Energy storage installations around the world will multiply exponentially, from a modest 9GW/17GWh deployed as of 2018 to 1,095GW/2,850GWh by 2040, according to the latest forecast from research company BloombergNEF (BNEF).

This 122-fold boom of stationary energy storage, which excludes pumped hydro, over the next two decades will require $662 billion of investment, according to BNEF estimates. It will be made possible by further sharp declines in the cost of lithium-ion batteries, on top of an 85% reduction in the 2010-18 period.

BNEF’s Energy Storage Outlook 2019 predicts a further halving of lithium-ion battery costs per kilowatt-hour by 2030, as demand takes off in two different markets – stationary storage and electric vehicles. The report goes on to model the impact of this on a global electricity system increasingly penetrated by low-cost wind and solar.

Yayoi Sekine, energy storage analyst for BNEF and co-author of the report, said the estimate of investment in energy storage by 2040 had been revised upwards by $40 billion, “and that we now think the majority of new capacity will be utility-scale, rather than behind-the-meter at homes and businesses.”

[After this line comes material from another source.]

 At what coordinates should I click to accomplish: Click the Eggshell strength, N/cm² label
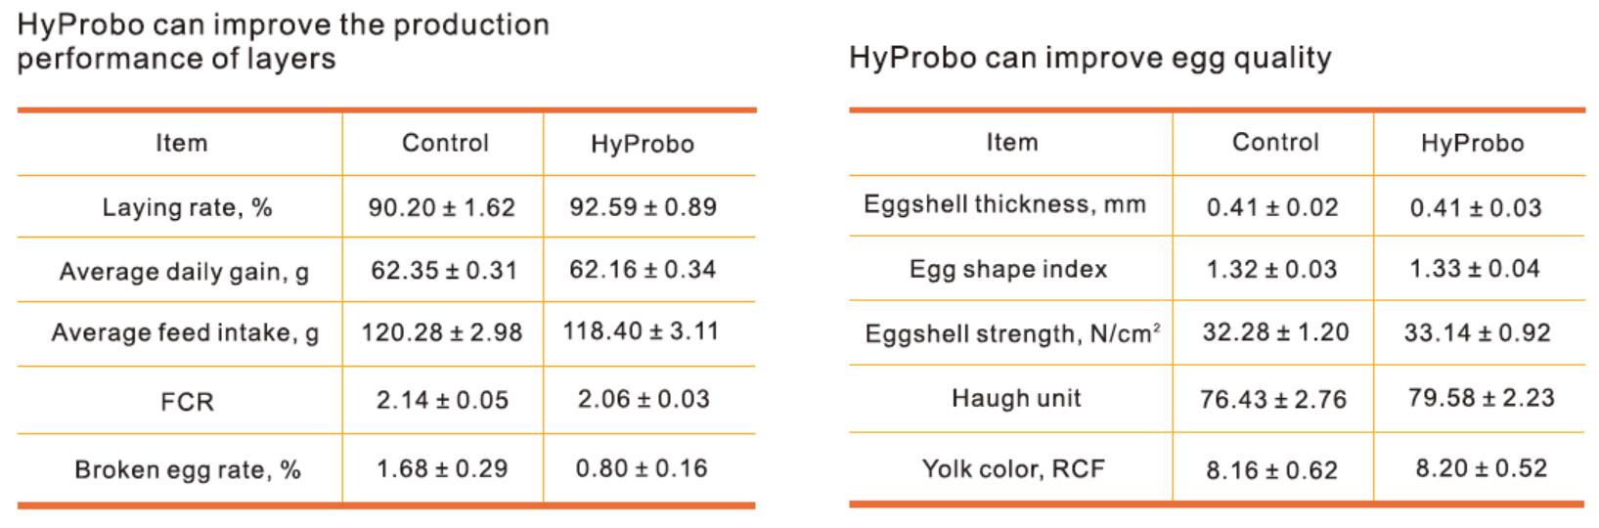(1012, 334)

BNEF’s analysis suggests that cheaper batteries can be used in more and more applications. These include energy shifting (moving in time the dispatch of electricity to the grid, often from times of excess solar and wind generation), peaking in the bulk power system (to deal with demand spikes), as well as for customers looking to save on their energy bills by buying electricity at cheap hours and using it later.

Just 10 countries are on course to represent almost three quarters of the global market in gigawatt terms. South Korea is the lead market in 2019, but will soon cede that position, with China and the US far in front by 2040. The remaining significant markets include India, Germany, Latin America, South-East Asia, France, Australia and the UK.

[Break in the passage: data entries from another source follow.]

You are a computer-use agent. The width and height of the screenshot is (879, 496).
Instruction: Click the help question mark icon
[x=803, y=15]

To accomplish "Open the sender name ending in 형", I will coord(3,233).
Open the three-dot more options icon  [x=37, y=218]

BNEF - Global cumulative energy storage installations.png
Global cumulative energy storage installations
Source: BloombergNEF.

Falling wind, solar and battery costs mean wind and solar are set to make up almost 40% of world electricity in 2040, up from 7% today.

Passenger electric vehicles could become a third of the global passenger vehicle fleet by 2040, up from less than half a percent today, adding huge scale to the battery manufacturing sector.

Demand for storage will increase to balance the higher proportion of variable, renewable generation in the electricity system. Batteries will increasingly be chosen to manage this dynamic supply and demand mix.

The report finds that energy storage will become a practical alternative to new-build electricity generation or network reinforcement. Behind-the-meter storage will also increasingly be used to provide system services on top of customer applications.

The total demand for batteries from the stationary storage and electric transport sectors is forecast to be 4,584GWh by 2040, providing a major opportunity for battery makers and miners of component metals such as lithium, cobalt and nickel.